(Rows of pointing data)
○ ○ ○ ○
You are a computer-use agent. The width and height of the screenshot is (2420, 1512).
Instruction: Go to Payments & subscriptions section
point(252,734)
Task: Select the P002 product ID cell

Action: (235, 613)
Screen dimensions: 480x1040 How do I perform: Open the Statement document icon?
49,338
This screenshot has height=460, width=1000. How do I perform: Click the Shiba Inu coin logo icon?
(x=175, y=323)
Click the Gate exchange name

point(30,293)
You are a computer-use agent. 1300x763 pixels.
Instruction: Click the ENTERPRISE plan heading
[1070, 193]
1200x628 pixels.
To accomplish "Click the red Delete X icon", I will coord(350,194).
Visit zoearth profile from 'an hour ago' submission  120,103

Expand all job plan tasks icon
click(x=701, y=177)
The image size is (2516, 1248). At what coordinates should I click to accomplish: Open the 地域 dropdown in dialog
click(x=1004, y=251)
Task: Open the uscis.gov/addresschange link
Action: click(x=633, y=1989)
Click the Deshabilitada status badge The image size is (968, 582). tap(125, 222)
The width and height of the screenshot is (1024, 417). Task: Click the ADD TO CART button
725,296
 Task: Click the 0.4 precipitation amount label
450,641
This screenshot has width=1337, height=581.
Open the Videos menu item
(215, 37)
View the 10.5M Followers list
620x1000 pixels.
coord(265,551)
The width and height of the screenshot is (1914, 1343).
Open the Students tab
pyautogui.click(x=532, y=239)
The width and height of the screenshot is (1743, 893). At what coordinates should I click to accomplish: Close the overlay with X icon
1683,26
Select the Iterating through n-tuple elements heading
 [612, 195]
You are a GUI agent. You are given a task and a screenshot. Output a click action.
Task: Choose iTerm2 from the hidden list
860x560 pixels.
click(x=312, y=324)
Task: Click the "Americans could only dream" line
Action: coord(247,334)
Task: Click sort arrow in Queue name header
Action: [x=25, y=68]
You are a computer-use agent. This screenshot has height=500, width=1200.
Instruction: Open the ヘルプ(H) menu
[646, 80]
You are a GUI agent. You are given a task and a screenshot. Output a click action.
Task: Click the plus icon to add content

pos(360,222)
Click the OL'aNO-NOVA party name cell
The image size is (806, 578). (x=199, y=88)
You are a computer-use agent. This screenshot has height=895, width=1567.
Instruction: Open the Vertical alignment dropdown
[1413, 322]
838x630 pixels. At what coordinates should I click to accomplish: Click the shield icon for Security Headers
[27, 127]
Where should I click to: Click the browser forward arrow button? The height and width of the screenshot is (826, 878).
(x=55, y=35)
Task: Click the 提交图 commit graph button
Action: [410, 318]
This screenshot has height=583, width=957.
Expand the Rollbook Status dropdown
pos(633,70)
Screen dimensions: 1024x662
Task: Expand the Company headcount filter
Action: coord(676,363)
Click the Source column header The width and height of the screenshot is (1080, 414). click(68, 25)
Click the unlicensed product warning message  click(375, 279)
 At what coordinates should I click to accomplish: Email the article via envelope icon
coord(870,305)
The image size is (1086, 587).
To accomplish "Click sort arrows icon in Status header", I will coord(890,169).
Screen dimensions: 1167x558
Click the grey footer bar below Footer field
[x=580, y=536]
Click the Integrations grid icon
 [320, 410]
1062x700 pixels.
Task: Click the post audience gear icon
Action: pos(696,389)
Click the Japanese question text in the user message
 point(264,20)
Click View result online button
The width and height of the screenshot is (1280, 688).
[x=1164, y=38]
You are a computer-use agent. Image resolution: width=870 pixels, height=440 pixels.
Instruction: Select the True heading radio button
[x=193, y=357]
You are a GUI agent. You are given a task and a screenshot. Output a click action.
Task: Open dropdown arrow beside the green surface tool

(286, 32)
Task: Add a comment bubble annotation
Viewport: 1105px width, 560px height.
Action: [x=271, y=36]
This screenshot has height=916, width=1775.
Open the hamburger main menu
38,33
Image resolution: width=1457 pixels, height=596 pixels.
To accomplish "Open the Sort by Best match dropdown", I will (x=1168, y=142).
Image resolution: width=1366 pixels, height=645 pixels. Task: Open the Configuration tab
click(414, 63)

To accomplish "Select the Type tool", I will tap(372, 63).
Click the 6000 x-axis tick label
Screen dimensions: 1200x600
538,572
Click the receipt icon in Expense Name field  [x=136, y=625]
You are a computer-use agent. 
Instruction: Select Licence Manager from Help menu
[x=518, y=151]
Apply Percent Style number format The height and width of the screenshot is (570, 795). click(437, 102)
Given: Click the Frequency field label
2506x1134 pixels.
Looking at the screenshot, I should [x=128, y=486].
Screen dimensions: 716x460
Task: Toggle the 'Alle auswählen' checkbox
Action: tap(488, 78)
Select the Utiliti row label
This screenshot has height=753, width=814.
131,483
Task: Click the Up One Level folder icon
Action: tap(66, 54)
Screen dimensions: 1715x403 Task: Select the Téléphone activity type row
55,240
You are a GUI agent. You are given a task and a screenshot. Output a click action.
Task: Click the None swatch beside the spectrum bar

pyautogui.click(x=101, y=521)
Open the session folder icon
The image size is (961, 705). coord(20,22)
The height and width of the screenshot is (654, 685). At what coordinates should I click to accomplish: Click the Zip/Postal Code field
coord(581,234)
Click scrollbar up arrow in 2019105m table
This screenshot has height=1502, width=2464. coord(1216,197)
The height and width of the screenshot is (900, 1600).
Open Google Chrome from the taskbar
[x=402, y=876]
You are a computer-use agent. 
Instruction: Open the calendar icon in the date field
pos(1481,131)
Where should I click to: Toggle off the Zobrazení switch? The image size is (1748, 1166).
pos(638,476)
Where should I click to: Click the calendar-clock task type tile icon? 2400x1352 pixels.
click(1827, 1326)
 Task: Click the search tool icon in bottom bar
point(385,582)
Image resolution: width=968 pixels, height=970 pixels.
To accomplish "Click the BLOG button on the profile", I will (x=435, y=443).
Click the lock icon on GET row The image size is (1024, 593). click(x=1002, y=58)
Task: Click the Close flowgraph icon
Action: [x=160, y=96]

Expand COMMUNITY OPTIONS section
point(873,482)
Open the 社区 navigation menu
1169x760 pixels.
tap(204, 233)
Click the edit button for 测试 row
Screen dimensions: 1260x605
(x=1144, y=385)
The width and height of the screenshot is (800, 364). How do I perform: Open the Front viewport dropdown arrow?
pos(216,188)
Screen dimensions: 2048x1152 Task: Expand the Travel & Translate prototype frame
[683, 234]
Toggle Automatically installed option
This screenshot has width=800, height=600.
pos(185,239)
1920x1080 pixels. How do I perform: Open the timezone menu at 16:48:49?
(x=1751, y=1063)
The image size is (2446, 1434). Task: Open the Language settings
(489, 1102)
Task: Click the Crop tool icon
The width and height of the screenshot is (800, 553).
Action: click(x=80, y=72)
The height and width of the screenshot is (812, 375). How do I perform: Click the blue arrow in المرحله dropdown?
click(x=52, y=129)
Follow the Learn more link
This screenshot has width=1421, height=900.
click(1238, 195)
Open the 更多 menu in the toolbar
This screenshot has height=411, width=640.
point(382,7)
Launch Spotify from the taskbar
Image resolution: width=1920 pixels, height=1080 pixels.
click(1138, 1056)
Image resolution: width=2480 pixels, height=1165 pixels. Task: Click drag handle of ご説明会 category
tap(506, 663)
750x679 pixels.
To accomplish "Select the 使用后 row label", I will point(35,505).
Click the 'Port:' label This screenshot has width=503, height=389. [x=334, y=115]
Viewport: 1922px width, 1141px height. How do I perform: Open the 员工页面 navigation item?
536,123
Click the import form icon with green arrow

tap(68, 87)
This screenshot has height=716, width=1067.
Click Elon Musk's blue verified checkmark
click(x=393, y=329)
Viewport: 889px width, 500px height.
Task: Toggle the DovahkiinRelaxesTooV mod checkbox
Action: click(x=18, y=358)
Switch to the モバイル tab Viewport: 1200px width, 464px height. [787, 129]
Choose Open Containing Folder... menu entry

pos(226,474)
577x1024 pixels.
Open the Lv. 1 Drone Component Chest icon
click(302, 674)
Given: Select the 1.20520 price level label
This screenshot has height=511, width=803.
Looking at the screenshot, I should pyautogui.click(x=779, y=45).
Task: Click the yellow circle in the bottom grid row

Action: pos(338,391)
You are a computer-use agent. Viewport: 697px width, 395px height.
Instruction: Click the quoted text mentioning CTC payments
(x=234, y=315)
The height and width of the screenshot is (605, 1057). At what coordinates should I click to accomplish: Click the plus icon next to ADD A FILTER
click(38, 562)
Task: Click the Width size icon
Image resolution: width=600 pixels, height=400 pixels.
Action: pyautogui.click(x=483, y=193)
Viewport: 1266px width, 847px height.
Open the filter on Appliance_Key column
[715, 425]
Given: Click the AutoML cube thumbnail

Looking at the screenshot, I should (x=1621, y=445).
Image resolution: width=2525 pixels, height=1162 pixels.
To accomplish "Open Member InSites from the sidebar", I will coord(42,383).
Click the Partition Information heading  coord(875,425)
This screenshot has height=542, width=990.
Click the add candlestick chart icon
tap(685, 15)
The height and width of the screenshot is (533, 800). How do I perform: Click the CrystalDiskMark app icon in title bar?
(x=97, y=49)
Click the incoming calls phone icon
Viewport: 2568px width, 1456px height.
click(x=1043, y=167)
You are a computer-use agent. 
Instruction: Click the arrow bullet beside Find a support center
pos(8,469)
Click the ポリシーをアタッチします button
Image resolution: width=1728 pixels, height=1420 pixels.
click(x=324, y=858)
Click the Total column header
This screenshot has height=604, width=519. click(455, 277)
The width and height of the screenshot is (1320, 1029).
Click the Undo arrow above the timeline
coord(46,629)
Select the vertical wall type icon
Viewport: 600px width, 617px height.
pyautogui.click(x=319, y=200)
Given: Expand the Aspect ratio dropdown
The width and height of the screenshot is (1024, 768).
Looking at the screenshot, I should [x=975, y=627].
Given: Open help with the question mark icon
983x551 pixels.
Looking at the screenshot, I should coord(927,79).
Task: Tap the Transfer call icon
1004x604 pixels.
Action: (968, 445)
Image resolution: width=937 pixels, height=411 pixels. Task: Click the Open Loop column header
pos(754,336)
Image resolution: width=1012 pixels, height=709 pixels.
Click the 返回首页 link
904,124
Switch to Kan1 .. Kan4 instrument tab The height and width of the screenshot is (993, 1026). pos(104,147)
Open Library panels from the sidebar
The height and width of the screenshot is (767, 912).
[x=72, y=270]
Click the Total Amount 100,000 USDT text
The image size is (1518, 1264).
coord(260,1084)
○ ○ ○ ○
JOB: Rewrite the rows from the line with "Click scrollbar up arrow in 2019105m table" to the line with "Action: click(x=80, y=72)", substituting "px" for each "pixels" and leaving everything else unchanged.

TASK SOLUTION:
Click scrollbar up arrow in 2019105m table
This screenshot has height=1502, width=2464. coord(1216,197)
The height and width of the screenshot is (900, 1600).
Open Google Chrome from the taskbar
[x=402, y=876]
You are a computer-use agent. 
Instruction: Open the calendar icon in the date field
pos(1481,131)
Where should I click to: Toggle off the Zobrazení switch? The image size is (1748, 1166).
pos(638,476)
Where should I click to: Click the calendar-clock task type tile icon? 2400x1352 px.
click(1827, 1326)
 Task: Click the search tool icon in bottom bar
point(385,582)
Image resolution: width=968 px, height=970 px.
To accomplish "Click the BLOG button on the profile", I will (x=435, y=443).
Click the lock icon on GET row The image size is (1024, 593). click(x=1002, y=58)
Task: Click the Close flowgraph icon
Action: [x=160, y=96]

Expand COMMUNITY OPTIONS section
point(873,482)
Open the 社区 navigation menu
1169x760 px.
tap(204, 233)
Click the edit button for 测试 row
Screen dimensions: 1260x605
(x=1144, y=385)
The width and height of the screenshot is (800, 364). How do I perform: Open the Front viewport dropdown arrow?
pos(216,188)
Screen dimensions: 2048x1152 Task: Expand the Travel & Translate prototype frame
[683, 234]
Toggle Automatically installed option
This screenshot has width=800, height=600.
pos(185,239)
1920x1080 px. How do I perform: Open the timezone menu at 16:48:49?
(x=1751, y=1063)
The image size is (2446, 1434). Task: Open the Language settings
(489, 1102)
Task: Click the Crop tool icon
The width and height of the screenshot is (800, 553).
Action: click(x=80, y=72)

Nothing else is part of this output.